== Segment start ==

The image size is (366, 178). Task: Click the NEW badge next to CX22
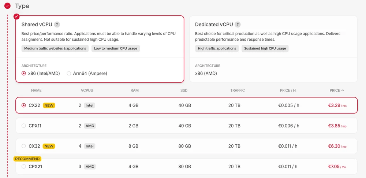[49, 105]
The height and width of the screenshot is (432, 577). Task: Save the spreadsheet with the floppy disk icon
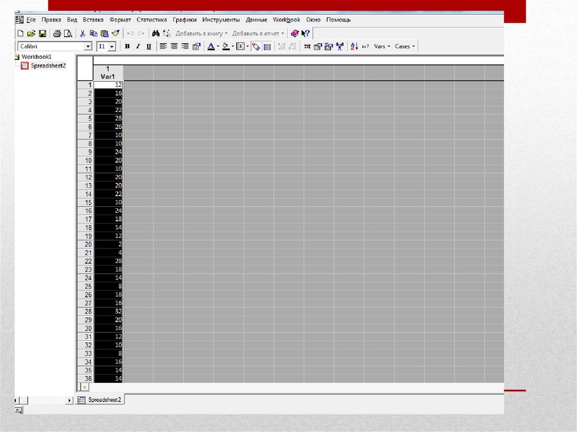pos(42,33)
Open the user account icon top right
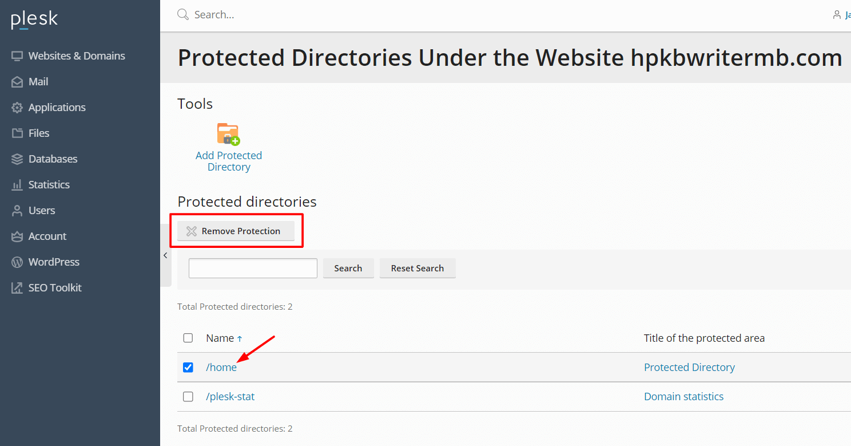The image size is (851, 446). (836, 14)
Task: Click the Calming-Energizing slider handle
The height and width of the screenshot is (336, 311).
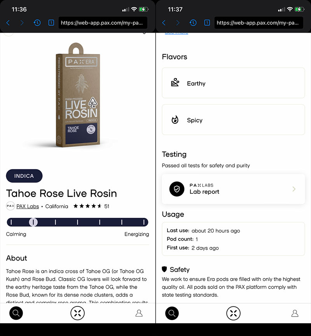Action: (x=33, y=222)
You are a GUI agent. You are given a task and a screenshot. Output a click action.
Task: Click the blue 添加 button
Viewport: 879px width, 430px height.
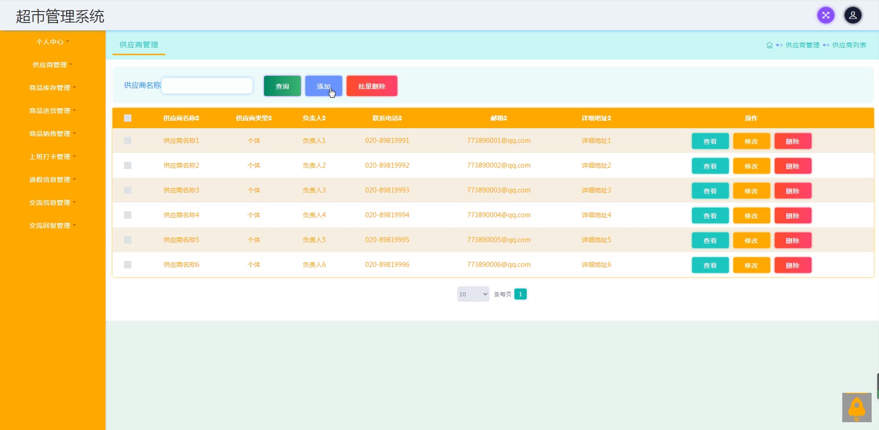pyautogui.click(x=323, y=86)
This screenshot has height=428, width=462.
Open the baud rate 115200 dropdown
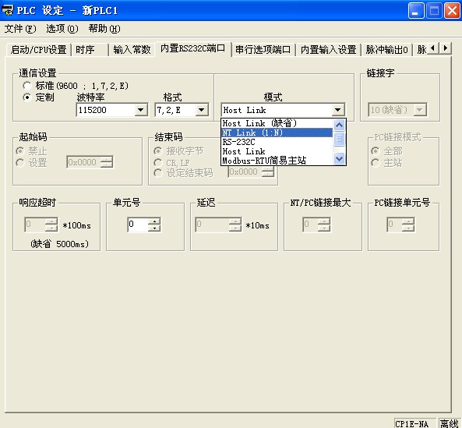point(141,110)
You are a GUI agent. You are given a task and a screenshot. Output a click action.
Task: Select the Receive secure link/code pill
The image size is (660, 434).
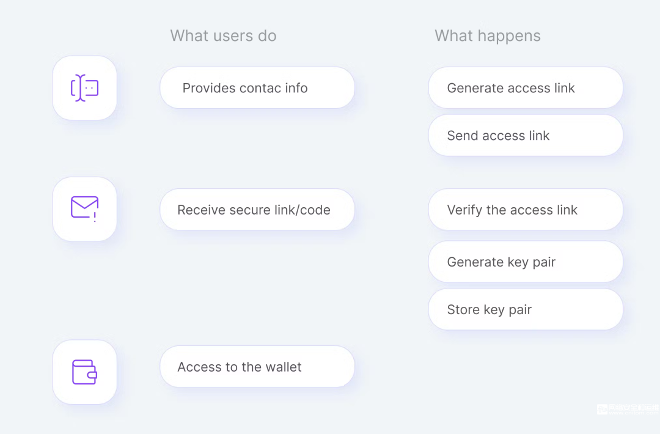[x=257, y=209]
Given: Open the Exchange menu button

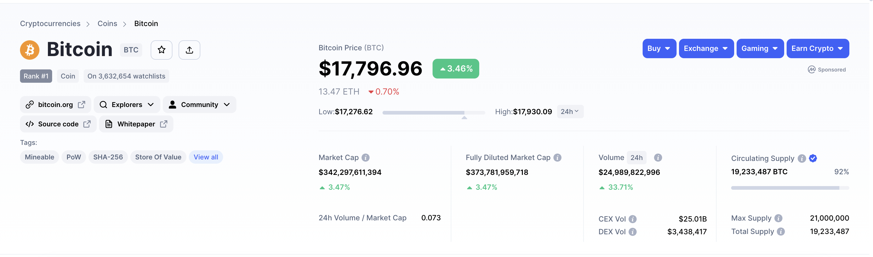Looking at the screenshot, I should pos(706,48).
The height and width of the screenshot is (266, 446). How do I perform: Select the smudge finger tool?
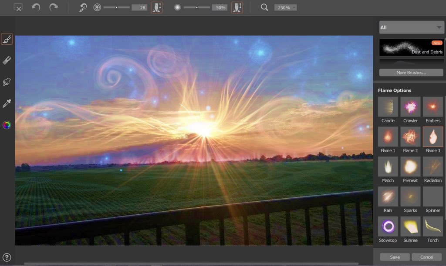[7, 82]
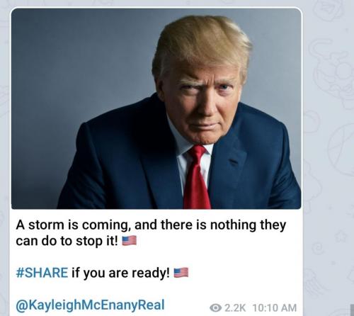Click the dark scrollbar at the bottom-right edge
354x316 pixels.
tap(352, 310)
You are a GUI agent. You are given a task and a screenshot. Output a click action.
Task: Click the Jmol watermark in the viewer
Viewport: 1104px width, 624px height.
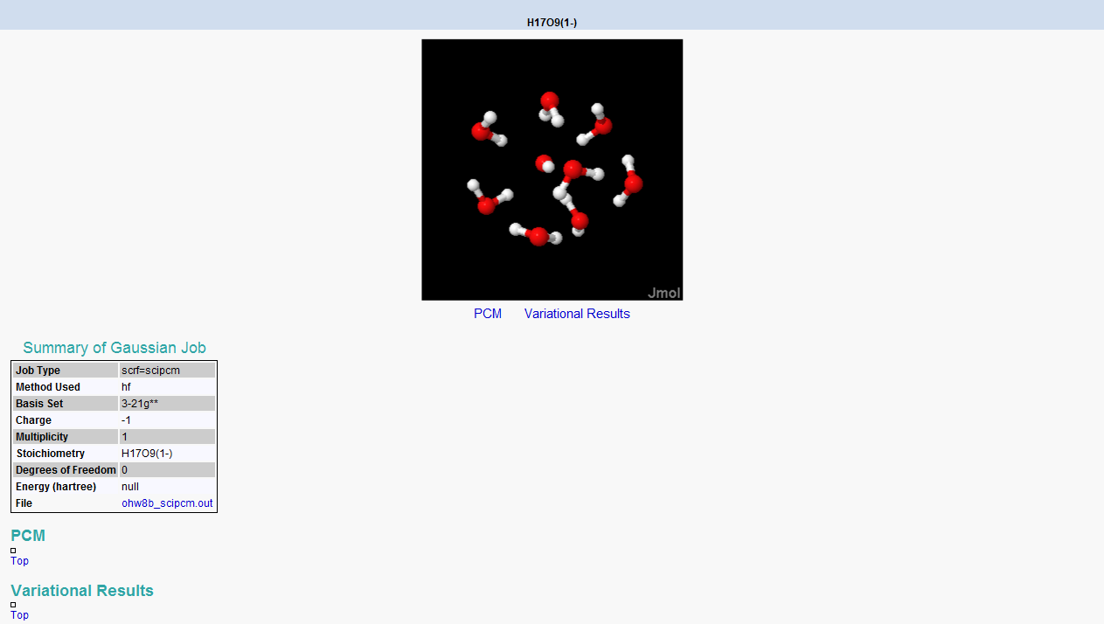663,293
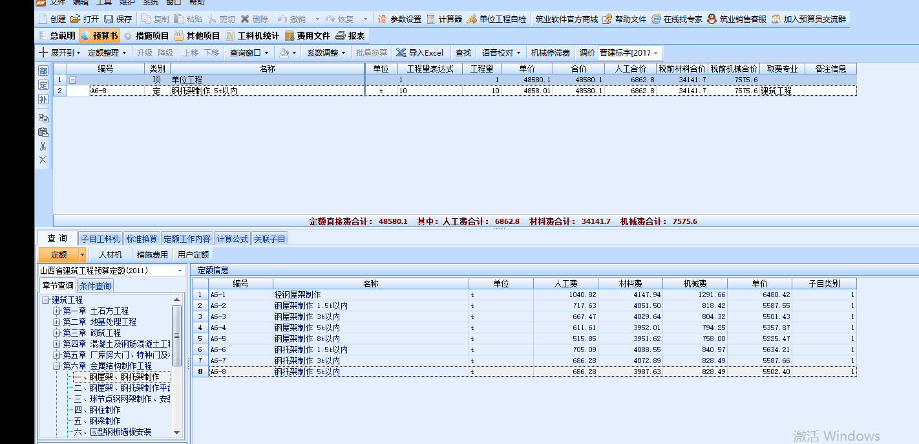The width and height of the screenshot is (919, 444).
Task: Switch to the 子目工料机 tab
Action: pyautogui.click(x=100, y=239)
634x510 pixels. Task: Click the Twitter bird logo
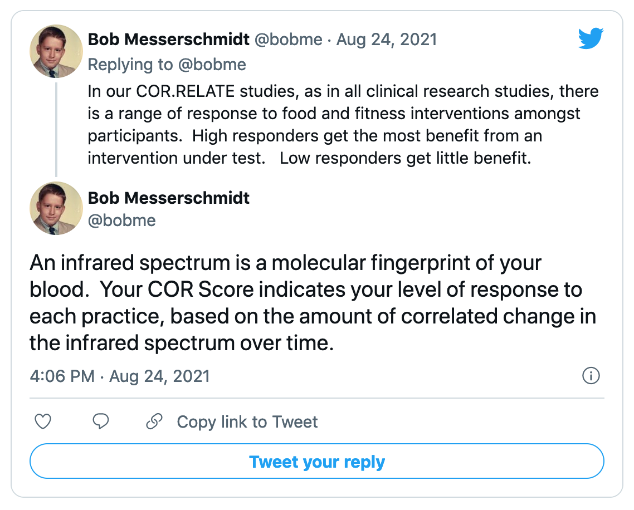[591, 38]
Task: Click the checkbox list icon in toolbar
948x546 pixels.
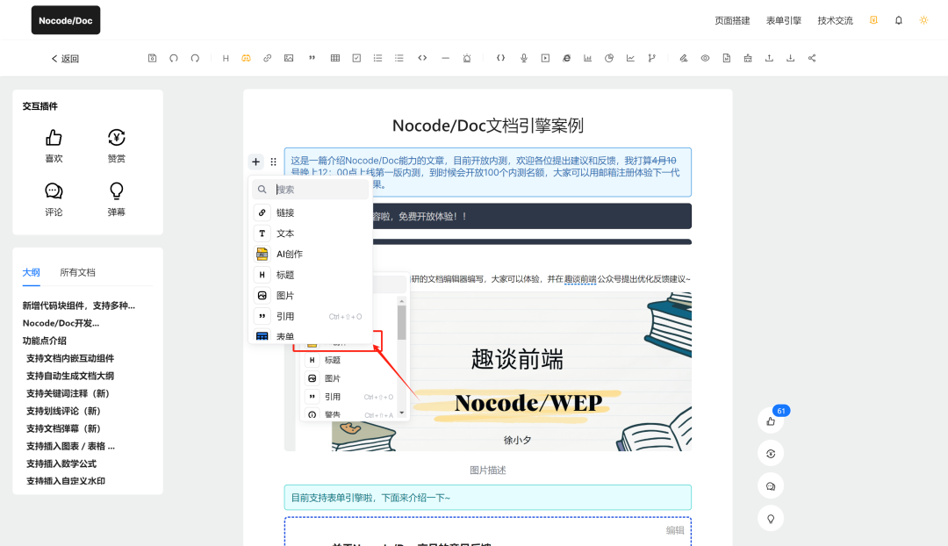Action: tap(356, 58)
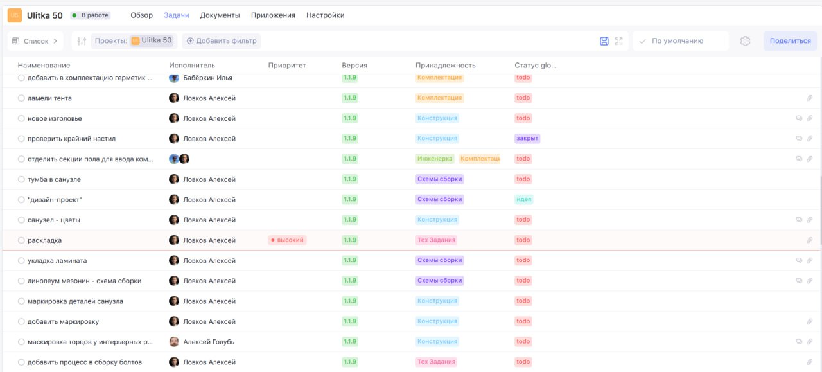Toggle the completion circle for 'раскладка'
Viewport: 822px width, 372px height.
tap(21, 240)
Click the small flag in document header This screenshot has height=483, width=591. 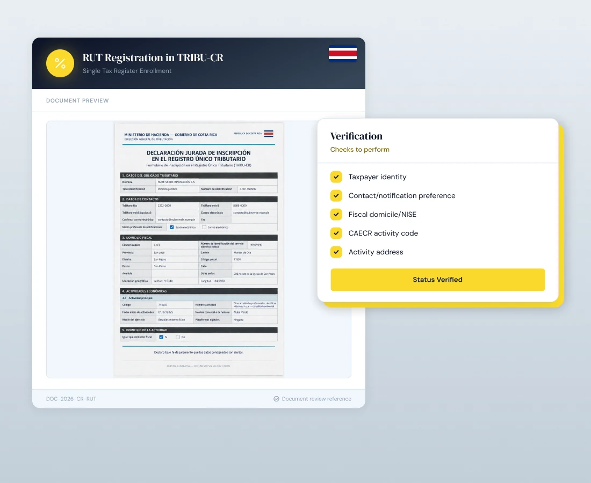coord(269,133)
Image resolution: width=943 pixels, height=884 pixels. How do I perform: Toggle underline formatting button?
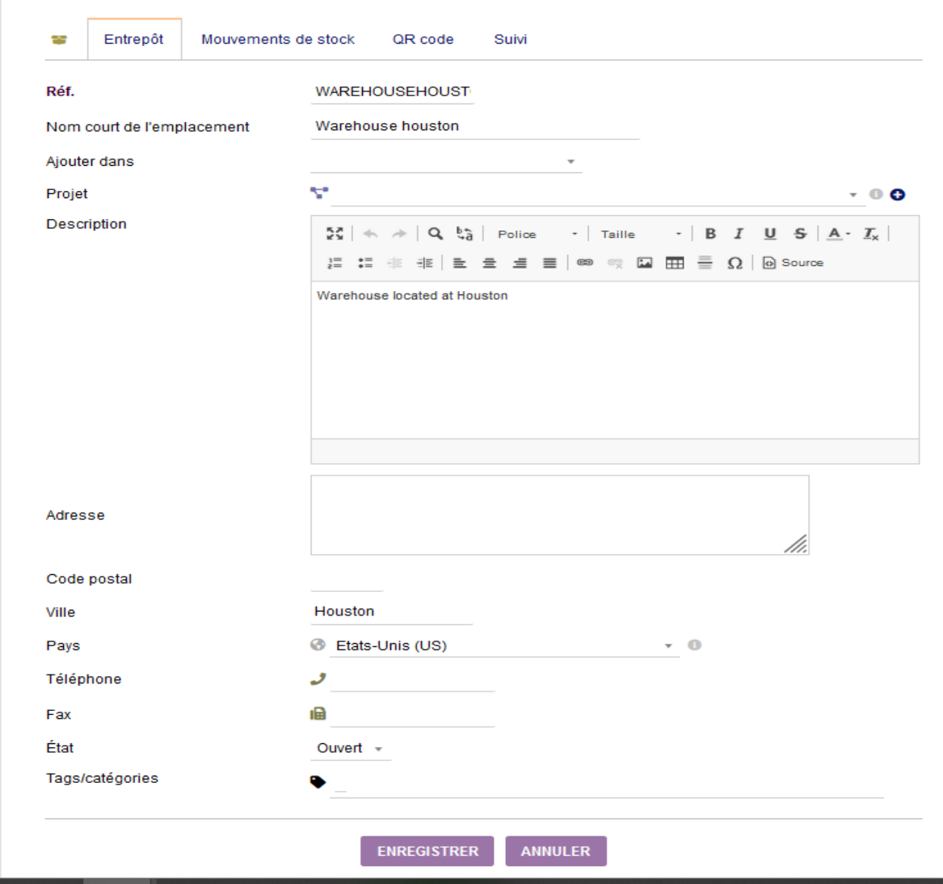pos(770,234)
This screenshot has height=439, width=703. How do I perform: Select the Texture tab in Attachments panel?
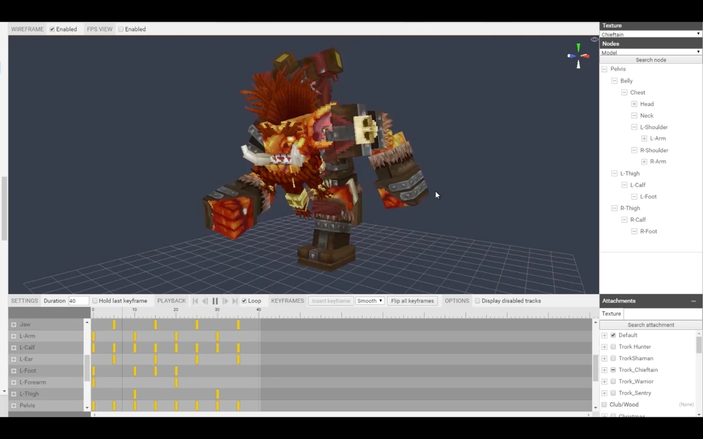coord(611,313)
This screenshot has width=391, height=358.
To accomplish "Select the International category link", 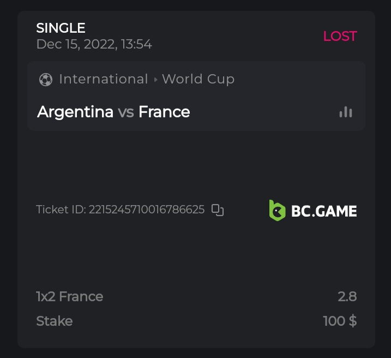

== Segment end ==

## Task statement
Using the records above, print exactly the run of lines that starts with the line with "Open the user account icon top right" and goes on through the line with "Task: Click the Jmol watermark in the viewer", pictures excluded.

## Answer below
Open the user account icon top right
The image size is (851, 446). (836, 14)
Task: Click the Calming-Energizing slider handle
The height and width of the screenshot is (336, 311).
Action: (x=33, y=222)
You are a GUI agent. You are given a task and a screenshot. Output a click action.
Task: Click the blue 添加 button
Viewport: 879px width, 430px height.
pyautogui.click(x=323, y=86)
This screenshot has height=428, width=462.
Open the baud rate 115200 dropdown
point(141,110)
You are a GUI agent. You are given a task and a screenshot. Output a click action.
Task: Select the Receive secure link/code pill
The image size is (660, 434).
[x=257, y=209]
Given: Open the Exchange menu button

Looking at the screenshot, I should pos(706,48).
The height and width of the screenshot is (266, 446). How do I perform: Select the smudge finger tool?
[7, 82]
Click the dark scrollbar at the bottom-right edge
354x316 pixels.
tap(352, 310)
You are a GUI agent. You are given a task and a screenshot. Output a click action.
Task: Click the Jmol watermark in the viewer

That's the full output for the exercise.